## GOAL
Continue the MWCS-28 unit history from the point where it stops.

## PASSAGE
==========

MWCS-28 Unit History

Since September 1, 1967, the Marine Wing Communications Squadron 28 “Spartans” have consistently excelled in a wide variety of operational environments, training exercise, and garrison support roles to provide robust, timely, and highly reliable expeditionary communications to the 2d Marine Aircraft Wing’s Aviation Combat Elements and to elements of the II Marine Expeditionary Force. For more than four decades, our Marines’ technical and tactical proficiency has connected warfighters with the combat power of the Marine Air Ground Task Force. Our unit’s contributions to our Corps’ history, legacy, and traditions are indelibly imprinted in command lineages, unit histories, and command chronologies. While the methods of employment and the systems enabling this Squadron’s support of Aviation Combat Elements and the Marine Air Ground Task Forces have changed, our purpose has remained unchanged: provide expeditionary communications to enable task-organized Aviation Combat Elements, in support of ground forces, to fight and win our Nation’s battles.

Early History: 1960s and 1970s Throughout the Squadron's early history, MWCS-28 supported a variety of large scale, Joint, and Coalition exercises tying aviation assets and aviation command and control agencies to the Marine Air Ground Task Force. In the context of the Squadron’s establishment during the Vietnam War, the Squadron's contributions and participation in these specific types of exercises ensured the 2d Marine Aircraft Wing's and the Corps' ability to provide combat power during major combat operations. Originally designated Marine Wing Communications Squadron 2, MWCS-28 was formed on 1 September 1967. MWCS-2 was organized by aggregating the organic communications sections from Marine Air Control Group 2's subordinate squadrons in to a single, centralized communications element. MWCS-2, under the command of Major Madigan with 5 officers and 55 enlisted Marines, reported to Marine Wing Headquarters Group 2. In 1972, MWCS-2 was re-designated as MWCS-28 and was reassigned to its present higher headquarters, Marine Air Control Group 28.

Exercises like "Operation Teamwork 76" in Europe and "Operation Bonded Item 76" in Denmark and West Germany supported the employment of aviation assets to North Atlantic Treaty Organization forces. Additionally, exercises like "Exotic Dancer III" and Exotic Dancer IV", held at Camp Lejeune, North Carolina, were two of the largest military operations outside the Vietnam War. These exercises provided communications support to 60,000 troops from all branches of the armed forces, and supported the Wing's core competencies during major combat operations.

On 6 September 1979, a massive fire ruined MWCS-28's Headquarters buildings. Maintaining their focus on mission accomplishment, seven days after the fire, the Squadron embarked on ships bound for Turkey on 13 September to participate in "Display Determination 79." During this exercise, MWCS-28 Marines enabled command and control for Marine Aircraft Group 20. During their first 13 years, MWCS-28 supported core competencies for aviation elements during major combat operations and demonstrated the ability to tailor and scale communications support to enable Joint, Coalition, Wing, and Group-level elements.

==========

## RECORDED INFORMATION
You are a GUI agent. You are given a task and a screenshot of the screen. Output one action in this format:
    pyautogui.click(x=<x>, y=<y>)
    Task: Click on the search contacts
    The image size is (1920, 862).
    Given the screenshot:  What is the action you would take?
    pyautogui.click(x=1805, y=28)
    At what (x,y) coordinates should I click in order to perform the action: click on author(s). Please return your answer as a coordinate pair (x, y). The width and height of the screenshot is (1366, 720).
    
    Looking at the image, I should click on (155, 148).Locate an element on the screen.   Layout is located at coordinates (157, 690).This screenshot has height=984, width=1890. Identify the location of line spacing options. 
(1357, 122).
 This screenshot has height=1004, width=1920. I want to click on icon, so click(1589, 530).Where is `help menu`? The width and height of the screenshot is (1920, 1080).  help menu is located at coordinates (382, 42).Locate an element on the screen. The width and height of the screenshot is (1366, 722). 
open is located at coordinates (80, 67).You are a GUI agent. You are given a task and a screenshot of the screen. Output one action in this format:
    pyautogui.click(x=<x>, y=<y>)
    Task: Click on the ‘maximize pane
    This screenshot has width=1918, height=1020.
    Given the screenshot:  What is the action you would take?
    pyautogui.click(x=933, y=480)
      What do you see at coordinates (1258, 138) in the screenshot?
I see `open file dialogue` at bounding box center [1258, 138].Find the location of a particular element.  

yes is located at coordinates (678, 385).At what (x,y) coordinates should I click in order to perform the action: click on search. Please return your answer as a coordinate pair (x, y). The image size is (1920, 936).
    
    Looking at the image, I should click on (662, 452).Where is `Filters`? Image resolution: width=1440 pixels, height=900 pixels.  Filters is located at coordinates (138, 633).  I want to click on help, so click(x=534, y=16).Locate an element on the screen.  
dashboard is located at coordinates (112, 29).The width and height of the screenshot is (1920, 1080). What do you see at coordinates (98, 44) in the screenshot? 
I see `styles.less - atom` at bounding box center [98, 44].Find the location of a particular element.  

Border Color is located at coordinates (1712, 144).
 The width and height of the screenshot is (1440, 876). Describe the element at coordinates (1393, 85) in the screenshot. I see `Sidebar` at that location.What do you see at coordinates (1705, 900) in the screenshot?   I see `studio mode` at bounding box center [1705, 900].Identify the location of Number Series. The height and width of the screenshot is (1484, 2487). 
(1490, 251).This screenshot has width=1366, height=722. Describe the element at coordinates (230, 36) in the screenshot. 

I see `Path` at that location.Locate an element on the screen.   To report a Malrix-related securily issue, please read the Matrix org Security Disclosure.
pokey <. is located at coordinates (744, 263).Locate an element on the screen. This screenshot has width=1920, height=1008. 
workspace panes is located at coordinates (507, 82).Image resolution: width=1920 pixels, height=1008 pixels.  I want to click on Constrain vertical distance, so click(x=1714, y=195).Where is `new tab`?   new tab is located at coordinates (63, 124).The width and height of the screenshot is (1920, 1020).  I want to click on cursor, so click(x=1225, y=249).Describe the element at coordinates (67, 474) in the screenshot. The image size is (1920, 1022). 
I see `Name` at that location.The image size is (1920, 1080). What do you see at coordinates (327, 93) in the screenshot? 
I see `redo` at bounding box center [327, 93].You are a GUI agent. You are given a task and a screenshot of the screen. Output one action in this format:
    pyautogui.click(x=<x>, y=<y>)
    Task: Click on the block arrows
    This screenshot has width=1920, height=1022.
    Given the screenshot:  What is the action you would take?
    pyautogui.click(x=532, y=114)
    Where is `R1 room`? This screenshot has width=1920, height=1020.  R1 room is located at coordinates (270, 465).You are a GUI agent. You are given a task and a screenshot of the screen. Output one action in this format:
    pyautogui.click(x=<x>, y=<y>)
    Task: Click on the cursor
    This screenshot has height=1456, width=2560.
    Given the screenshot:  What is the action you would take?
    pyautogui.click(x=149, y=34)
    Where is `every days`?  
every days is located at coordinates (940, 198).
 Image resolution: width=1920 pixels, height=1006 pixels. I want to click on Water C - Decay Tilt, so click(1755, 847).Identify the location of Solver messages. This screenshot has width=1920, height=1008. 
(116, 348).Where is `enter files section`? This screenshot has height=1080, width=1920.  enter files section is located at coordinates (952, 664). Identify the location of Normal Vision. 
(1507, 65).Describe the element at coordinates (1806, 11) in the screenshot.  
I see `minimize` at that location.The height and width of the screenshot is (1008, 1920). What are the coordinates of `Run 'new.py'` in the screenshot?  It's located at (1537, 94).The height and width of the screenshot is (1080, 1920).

==========

## SOLVED PROBLEM
During the 1980s, MWCS-28 continued to enable our Corps' actions as a member of the Joint force. The Squadron continued to develop the concepts of employment associated with supporting Wing and Group-level elements while additionally developing the capability to support aviation elements afloat and aviation elements task-organized to support Marine Amphibious Brigades (MAB). The 1980s also saw a significant restructuring for the MWCS-28 organization, and that restructuring remains intact today.

In February 1984, MWCS-28 participated in "Operation Ocean Venture 82" at Roosevelt Roads Naval Station, Puerto Rico in support of Marine Aircraft Group 40 and the 4th MAB. Also in February, personnel and equipment were embarked aboard the USS Mt. Whitney, USS Charleston, USS Raleigh, USS Saipan, and the USS El Paso for transit to Northern Norway for participation in exercise "Busy Eagle/Team Work - 84." That same year MWCS-28 participated in five major exercises to include two Combined Arms Exercise (CAX 9/10) at Twenty Nine Palms, California and a Joint Chief of Staff-directed MAB-level exercise conducted in Florida ("Bold Eagle 86"), which successfully demonstrated the Marine Corps' capability to interface data communications with Air Force systems.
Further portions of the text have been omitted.